Hong Kong banks’ utterly disgraceful treatment of ethnic minorities shames the entire city
Yonden Lhatoo shudders at the prospect of even more discrimination against the city’s ethnic minorities as banks turn away customers in the name of security
What will it take to shame Hong Kong’s banks into doing the right thing?
I’m talking about their abhorrent practice of turning away ethnic minorities seeking to open savings or credit card accounts in this town. It can be a humiliating and hurtful experience if you’re not Caucasian or Chinese.
The toothless hamster that masquerades as our anti-discrimination watchdog has done a bit of due diligence in the form of a study that recently “revealed” something we all pretty much know already: Hong Kong’s ethnic minorities – minus the Caucasian demographic – have to put up with the worst discrimination when it comes to basic housing and financial services.
But what’s interesting is that the facts and figures are directly from the Equal Opportunities Commission, based on its own research and audit checks, instead of the usual complaints and anecdotal evidence.
Among the three groups of people the watchdog sent out posing as customers to test the waters, 44 per cent of ethnic minorities were discriminated against, mostly by banks. Caucasians had it easier, with 24 per cent encountering bigotry. No issues with Chinese customers.
“Such discrimination should have no place in Hong Kong, an international city that takes pride in its diversity and openness,” the head of the commission said. “Most [ethnic minorities] do not make any complaints when they face discrimination because they do not want to be labelled ‘troublemakers’. Many of them are not even aware of the channels for filing complaints.”

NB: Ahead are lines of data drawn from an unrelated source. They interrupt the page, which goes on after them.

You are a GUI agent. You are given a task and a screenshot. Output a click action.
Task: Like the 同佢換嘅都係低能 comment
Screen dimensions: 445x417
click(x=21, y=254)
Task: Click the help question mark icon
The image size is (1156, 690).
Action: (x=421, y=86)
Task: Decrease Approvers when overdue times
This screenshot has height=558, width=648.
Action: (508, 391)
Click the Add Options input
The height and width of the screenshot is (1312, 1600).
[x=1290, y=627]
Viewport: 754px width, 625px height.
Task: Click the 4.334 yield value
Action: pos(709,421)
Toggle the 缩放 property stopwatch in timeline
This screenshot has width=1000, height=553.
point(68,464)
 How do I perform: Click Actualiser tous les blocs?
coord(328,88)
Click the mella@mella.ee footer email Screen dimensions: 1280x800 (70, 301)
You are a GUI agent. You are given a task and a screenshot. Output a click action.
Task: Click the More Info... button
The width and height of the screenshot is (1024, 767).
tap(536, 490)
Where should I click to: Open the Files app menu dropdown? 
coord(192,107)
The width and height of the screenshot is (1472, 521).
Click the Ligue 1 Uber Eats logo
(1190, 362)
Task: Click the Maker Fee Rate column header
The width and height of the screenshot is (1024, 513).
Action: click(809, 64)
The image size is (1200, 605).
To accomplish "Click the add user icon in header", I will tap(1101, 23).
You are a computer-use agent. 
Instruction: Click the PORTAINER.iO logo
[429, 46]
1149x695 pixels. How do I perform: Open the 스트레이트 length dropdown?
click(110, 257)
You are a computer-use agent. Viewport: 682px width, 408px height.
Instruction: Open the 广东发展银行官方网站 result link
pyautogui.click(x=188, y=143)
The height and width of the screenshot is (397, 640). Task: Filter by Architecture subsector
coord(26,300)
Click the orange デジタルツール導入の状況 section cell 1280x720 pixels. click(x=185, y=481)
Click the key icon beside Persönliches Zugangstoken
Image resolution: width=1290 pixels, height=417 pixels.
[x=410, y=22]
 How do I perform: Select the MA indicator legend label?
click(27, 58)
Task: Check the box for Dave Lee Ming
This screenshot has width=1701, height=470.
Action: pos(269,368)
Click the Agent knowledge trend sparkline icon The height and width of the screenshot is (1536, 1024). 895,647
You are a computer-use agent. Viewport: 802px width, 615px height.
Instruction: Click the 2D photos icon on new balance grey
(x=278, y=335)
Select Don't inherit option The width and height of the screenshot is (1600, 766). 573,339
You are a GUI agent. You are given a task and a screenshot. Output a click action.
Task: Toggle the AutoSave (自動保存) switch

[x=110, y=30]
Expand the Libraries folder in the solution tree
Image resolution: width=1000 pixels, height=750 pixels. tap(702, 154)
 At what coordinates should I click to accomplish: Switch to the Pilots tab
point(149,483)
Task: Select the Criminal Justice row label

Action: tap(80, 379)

Charity begins at home. How about the commission start with the basics by providing a channel for redress that actually works, minus all the red tape and burden of proof imposed on complainants?
I had an interesting chat this week with the people at Unison, an NGO that has been fighting racism and discrimination for many years in Hong Kong. They pointed out that the complaint process was too laborious and frustrating to be effective.
It also doesn’t help that the commission’s ambit is limited to the Race Discrimination Ordinance, which does not cover nationality, citizenship and residency status. That allows HSBC, or Standard Chartered or any of our hallowed lenders, to turn away South Asians, Africans and anyone with a Muslim name at the counter with impunity.
Those in charge often give us lip service about the need to “educate” and “sensitise” counter staff, but it’s obvious that bank tellers and managers are only enforcing policy and orders.
The Monetary Authority is equally useless in bringing banks to book. A couple of weeks ago, the city’s de facto central bank made some bleating sounds urging local lenders not to overdo it and put off foreign investors when vetting accounts in the name of reducing risk. A top HSBC executive responded last week by warning of even harsher gatekeeping, ostensibly to meet new international rules aimed at stopping problems such as money laundering and terrorist financing.
Great. So we can all look forward to even more of the shame. On steroids.
A Nepalese couple I met recently told me they were so deeply offended by the way banks treated them here that they’d taken to depositing their modest income in a safe at home. They’re probably better off that way. Their hard-earned money is easier to access at any time and they don’t have to take any colour-coded, xenophobic bull at any bank counter.
Perhaps we should all start putting our money under the mattress. Interest sucks anyway.